### EXERCISE AIM
Go through the lines below and transcribe each one exactly.

### ENTRIES SUPPLIED
BEGIN
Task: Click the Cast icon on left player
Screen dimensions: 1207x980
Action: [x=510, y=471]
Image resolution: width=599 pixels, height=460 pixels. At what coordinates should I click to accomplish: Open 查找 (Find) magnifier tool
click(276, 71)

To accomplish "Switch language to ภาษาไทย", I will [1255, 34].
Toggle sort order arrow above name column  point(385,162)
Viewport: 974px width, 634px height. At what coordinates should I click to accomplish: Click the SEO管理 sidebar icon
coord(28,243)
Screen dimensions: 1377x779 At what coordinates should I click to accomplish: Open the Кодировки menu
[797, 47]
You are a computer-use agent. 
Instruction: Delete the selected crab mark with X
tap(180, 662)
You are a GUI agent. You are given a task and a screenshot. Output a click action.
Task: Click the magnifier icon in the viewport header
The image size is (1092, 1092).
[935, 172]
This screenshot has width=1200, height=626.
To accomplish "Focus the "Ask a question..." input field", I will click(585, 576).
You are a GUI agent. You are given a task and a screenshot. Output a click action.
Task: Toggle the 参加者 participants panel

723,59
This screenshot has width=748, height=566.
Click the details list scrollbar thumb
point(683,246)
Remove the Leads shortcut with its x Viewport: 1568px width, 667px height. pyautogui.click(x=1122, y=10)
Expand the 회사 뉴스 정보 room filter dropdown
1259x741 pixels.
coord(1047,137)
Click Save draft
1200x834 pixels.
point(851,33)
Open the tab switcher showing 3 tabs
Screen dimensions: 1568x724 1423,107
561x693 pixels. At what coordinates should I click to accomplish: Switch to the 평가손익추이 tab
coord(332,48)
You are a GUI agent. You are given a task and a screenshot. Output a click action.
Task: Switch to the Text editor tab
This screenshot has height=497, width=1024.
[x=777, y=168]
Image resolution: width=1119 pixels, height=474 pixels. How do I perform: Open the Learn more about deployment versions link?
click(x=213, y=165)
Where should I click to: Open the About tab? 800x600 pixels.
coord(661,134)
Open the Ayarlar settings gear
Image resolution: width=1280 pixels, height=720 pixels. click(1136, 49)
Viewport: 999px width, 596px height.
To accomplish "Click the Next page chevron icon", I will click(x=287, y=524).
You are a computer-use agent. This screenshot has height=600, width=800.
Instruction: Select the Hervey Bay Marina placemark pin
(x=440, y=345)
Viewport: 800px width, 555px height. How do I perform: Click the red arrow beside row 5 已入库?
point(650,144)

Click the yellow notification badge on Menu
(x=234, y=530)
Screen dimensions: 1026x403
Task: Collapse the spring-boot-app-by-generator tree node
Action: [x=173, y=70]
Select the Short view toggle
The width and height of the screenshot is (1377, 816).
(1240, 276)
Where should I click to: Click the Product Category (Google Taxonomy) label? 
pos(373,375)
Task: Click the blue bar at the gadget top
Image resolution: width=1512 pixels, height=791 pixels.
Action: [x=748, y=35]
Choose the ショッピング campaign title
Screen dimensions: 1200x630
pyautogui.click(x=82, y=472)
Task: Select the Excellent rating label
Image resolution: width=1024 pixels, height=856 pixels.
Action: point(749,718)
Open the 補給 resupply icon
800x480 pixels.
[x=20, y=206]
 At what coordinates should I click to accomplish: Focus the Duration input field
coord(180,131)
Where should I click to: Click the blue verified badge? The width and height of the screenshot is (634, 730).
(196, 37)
END
### EXERCISE ANSWER
Task: Click the Cast icon on left player
Screen dimensions: 1207x980
Action: [x=510, y=471]
Image resolution: width=599 pixels, height=460 pixels. At what coordinates should I click to accomplish: Open 查找 (Find) magnifier tool
click(276, 71)

To accomplish "Switch language to ภาษาไทย", I will [1255, 34].
Toggle sort order arrow above name column  point(385,162)
Viewport: 974px width, 634px height. At what coordinates should I click to accomplish: Click the SEO管理 sidebar icon
coord(28,243)
Screen dimensions: 1377x779 At what coordinates should I click to accomplish: Open the Кодировки menu
[797, 47]
You are a computer-use agent. 
Instruction: Delete the selected crab mark with X
tap(180, 662)
You are a GUI agent. You are given a task and a screenshot. Output a click action.
Task: Click the magnifier icon in the viewport header
The image size is (1092, 1092).
[935, 172]
This screenshot has width=1200, height=626.
To accomplish "Focus the "Ask a question..." input field", I will click(585, 576).
You are a GUI agent. You are given a task and a screenshot. Output a click action.
Task: Toggle the 参加者 participants panel

723,59
This screenshot has width=748, height=566.
Click the details list scrollbar thumb
point(683,246)
Remove the Leads shortcut with its x Viewport: 1568px width, 667px height. pyautogui.click(x=1122, y=10)
Expand the 회사 뉴스 정보 room filter dropdown
1259x741 pixels.
coord(1047,137)
Click Save draft
1200x834 pixels.
point(851,33)
Open the tab switcher showing 3 tabs
Screen dimensions: 1568x724 1423,107
561x693 pixels. At what coordinates should I click to accomplish: Switch to the 평가손익추이 tab
coord(332,48)
You are a GUI agent. You are given a task and a screenshot. Output a click action.
Task: Switch to the Text editor tab
This screenshot has height=497, width=1024.
[x=777, y=168]
Image resolution: width=1119 pixels, height=474 pixels. How do I perform: Open the Learn more about deployment versions link?
click(x=213, y=165)
Where should I click to: Open the About tab? 800x600 pixels.
coord(661,134)
Open the Ayarlar settings gear
Image resolution: width=1280 pixels, height=720 pixels. click(1136, 49)
Viewport: 999px width, 596px height.
To accomplish "Click the Next page chevron icon", I will click(x=287, y=524).
You are a computer-use agent. This screenshot has height=600, width=800.
Instruction: Select the Hervey Bay Marina placemark pin
(x=440, y=345)
Viewport: 800px width, 555px height. How do I perform: Click the red arrow beside row 5 已入库?
point(650,144)

Click the yellow notification badge on Menu
(x=234, y=530)
Screen dimensions: 1026x403
Task: Collapse the spring-boot-app-by-generator tree node
Action: [x=173, y=70]
Select the Short view toggle
The width and height of the screenshot is (1377, 816).
(1240, 276)
Where should I click to: Click the Product Category (Google Taxonomy) label? 
pos(373,375)
Task: Click the blue bar at the gadget top
Image resolution: width=1512 pixels, height=791 pixels.
Action: [x=748, y=35]
Choose the ショッピング campaign title
Screen dimensions: 1200x630
pyautogui.click(x=82, y=472)
Task: Select the Excellent rating label
Image resolution: width=1024 pixels, height=856 pixels.
Action: point(749,718)
Open the 補給 resupply icon
800x480 pixels.
[x=20, y=206]
 At what coordinates should I click to accomplish: Focus the Duration input field
coord(180,131)
Where should I click to: Click the blue verified badge? The width and height of the screenshot is (634, 730).
(196, 37)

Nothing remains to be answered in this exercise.